Technology as an investment sector has performed well over the last decade. Is Artificial Intelligence (AI) going to be the key driver of returns for the sector over the coming decade and what other dynamic technology sectors could potentially reward investors?
Artificial Intelligence (AI) is a broad term that describes how computers are able to solve problems and process information in a similar way to the human brain. Typically, computer programs have been efficient at processing strictly defined instructions inputted by a programmer or by a user. AI technology seeks to expand this so that computers can also recognise patterns, anticipate future actions and make decisions without much outside input.
Examples of how AI technology is already being used today include self-driving vehicles, medical research and cybersecurity. The public launch of ChatGPT, a text-based AI program that allows a user to write a prompt and receive a detailed answer, has brought AI technology into public consciousness. Anyone with a Google account can sign up for free and then find ways to use the program to write assignments, create computer program code, plan holidays, create recipes or perform any number of other tasks. The CEO of Microsoft recently stated that soon ‘every product of Microsoft will have AI capabilities to completely transform it’.

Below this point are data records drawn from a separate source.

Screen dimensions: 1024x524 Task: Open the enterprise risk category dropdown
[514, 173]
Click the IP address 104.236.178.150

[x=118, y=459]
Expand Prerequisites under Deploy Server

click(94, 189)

The potential rise of AI has some parallels with the development of so-called ‘cloud computing’. Cloud computing really has nothing to do with clouds but is actually a huge data storage system. Data is stored on thousands of ‘servers’ in enormous data centres, which enable data to be accessed from anywhere by use of the internet. Not only does this allow people to store huge quantities of information (including photos, movies or computer programs) and access this through any device but it also enabled people to work from home, a trend that was accelerated by the pandemic and which remains popular to this day. Enormous value has been created by companies that have been able to take advantage of this technology.
As the chart below shows, ‘public cloud’, the largest subset of cloud computing, has grown by around 40% per annum over the past 10 years, with annual spending approaching $US1 trillion.

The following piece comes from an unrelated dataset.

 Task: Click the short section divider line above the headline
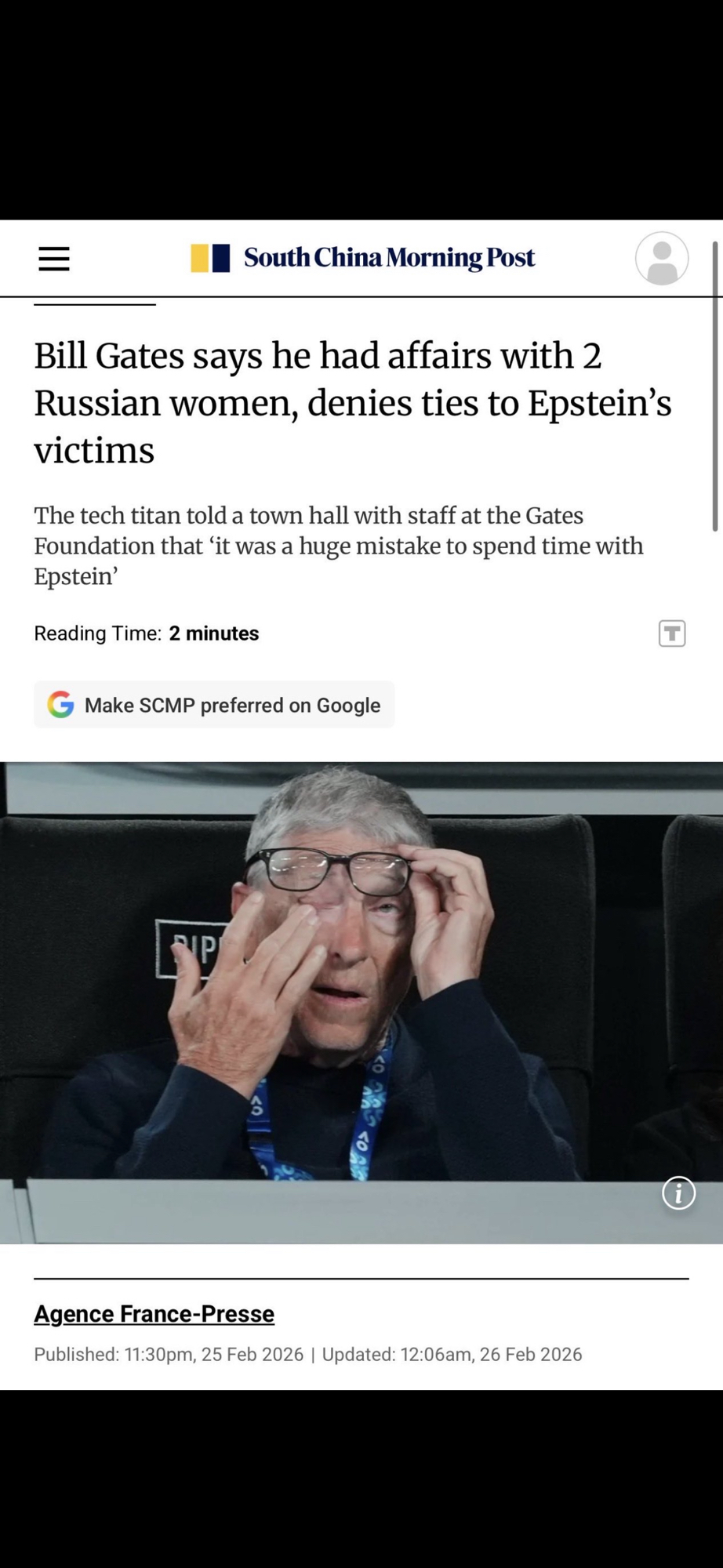(x=95, y=304)
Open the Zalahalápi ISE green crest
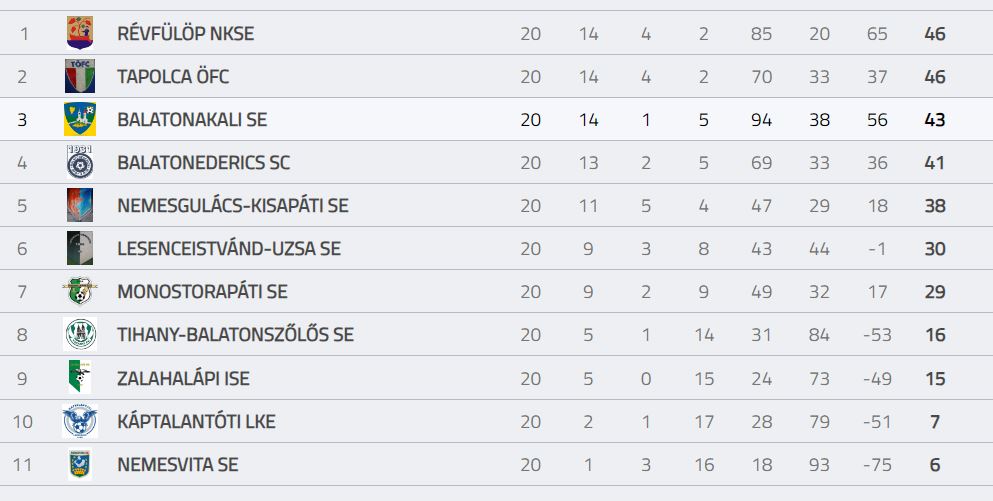 (x=80, y=377)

Technology has always been the key driver of productivity growth. As an economy becomes more productive, it can create more output per unit of input. The chart below sets out the cumulative gains in US productivity over the last 70 years. Over the period from 1990, output per hour in real terms for the average American worker has more than doubled.
In recent years, productivity growth in most of the advanced economies has been slower than long-term trends and combined with declining fertility rates across these countries, could presage an extended period of relatively low economic growth. In this environment, technological innovation remains the best hope for enabling economies to return to higher long-term economic growth rates.
Occasionally, the promises of new technologies fail to live up to the initial hype (such as blockchain or 3D printing in recent years). In other cases, it can be too expensive to develop particular technologies as, for example, their potential uses may be very limited. However, in the case of AI, the outlook appears to be very positive. The potential uses of this technology are very broad and uptake has already been rapid. It took ChatGPT only 2 months to reach 100 million active users. This compares with TikTok (the previous record holder), which took 9 months to reach the same level or Uber, which took almost 6 years. Certainly too, in terms of relevance for investors, the technology sector, as with many other dynamic market sectors (such as emerging markets), is likely to be more volatile than many broad established markets and investors should only be aiming to invest a small part of their overall investment funds in this market and should be investing for the long-term only.
The Fiducian Technology Fund, as is the case for any fund invested in dynamic markets, can be expected to be highly volatile at times. This is why returns should only be assessed over the longer-term. For example, the annual average return for this fund over the 10 years to 30 June this year was 15.2%, which is well above the 8.5% average annual return for the broad Australian share market. The advantage of the Fiducian Technology Fund, compared with other technology funds, is that it is well diversified across managers (three respected international-based managers focused on different sectors of the global technology market) and, especially importantly, has considerable exposure to the small and mid-cap sectors, which many technology funds lack. This exposure can add to short-term volatility but longer-term can potentially bring above-index returns, as has been the case over the last decade. Strong long-term out-performance can be anticipated because the small and mid-cap sectors of the market are where the innovation of the technology sector comes through and can be accessed by investors. This is where the enormous growth of this most dynamic sector of the global economy shows up but it comes with an expectation of short-term high relative volatility.